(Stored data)
________________________

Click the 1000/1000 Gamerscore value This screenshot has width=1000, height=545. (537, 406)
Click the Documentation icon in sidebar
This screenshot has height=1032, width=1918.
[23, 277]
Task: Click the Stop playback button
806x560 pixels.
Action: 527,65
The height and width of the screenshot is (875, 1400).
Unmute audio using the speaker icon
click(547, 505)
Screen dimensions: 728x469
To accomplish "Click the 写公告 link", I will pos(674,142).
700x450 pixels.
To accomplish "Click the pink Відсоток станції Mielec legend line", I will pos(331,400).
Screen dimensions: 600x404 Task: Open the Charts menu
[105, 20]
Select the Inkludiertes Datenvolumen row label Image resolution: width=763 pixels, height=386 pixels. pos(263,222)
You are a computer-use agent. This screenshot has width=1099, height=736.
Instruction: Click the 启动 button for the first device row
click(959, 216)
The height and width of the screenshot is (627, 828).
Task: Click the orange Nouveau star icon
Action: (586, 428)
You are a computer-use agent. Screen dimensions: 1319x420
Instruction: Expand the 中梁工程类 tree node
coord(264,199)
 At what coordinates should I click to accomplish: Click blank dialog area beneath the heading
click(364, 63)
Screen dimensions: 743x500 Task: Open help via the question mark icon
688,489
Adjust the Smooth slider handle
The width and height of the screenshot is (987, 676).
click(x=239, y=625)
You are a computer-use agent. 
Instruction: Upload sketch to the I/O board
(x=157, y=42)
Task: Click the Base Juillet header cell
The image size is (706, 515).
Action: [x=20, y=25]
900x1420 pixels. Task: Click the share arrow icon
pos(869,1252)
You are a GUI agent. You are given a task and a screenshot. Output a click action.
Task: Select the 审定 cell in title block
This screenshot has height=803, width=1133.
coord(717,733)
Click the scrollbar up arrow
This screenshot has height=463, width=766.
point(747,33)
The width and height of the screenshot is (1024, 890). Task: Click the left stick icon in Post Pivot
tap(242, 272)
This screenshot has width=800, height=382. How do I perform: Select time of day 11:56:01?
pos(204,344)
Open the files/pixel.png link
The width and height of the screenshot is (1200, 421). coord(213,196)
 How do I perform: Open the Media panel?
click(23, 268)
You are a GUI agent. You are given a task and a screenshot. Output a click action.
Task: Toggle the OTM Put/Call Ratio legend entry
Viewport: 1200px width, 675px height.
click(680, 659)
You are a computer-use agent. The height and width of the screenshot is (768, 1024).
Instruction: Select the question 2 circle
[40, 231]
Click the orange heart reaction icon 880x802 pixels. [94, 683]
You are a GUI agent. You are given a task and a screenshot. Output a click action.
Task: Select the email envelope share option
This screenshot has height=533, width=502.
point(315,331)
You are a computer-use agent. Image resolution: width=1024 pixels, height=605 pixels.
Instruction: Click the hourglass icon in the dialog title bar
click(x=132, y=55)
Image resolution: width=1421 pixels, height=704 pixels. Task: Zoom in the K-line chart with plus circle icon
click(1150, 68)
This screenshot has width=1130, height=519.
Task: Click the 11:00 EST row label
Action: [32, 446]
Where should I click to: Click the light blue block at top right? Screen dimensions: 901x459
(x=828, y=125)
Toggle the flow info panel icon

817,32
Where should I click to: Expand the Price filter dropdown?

________________________

* **EXERCISE DETAILS**
Which lines in the entries above contain "agent"? Pull each of them out.

* **TASK ANSWER**
You are a computer-use agent. This screenshot has width=1099, height=736.
You are a computer-use agent. Screen dimensions: 1319x420
You are a computer-use agent. 
You are a GUI agent. You are given a task and a screenshot. Output a click action.
You are a GUI agent. You are given a task and a screenshot. Output a click action.
You are a computer-use agent. The height and width of the screenshot is (768, 1024).
You are a GUI agent. You are given a task and a screenshot. Output a click action.
You are a computer-use agent. Image resolution: width=1024 pixels, height=605 pixels.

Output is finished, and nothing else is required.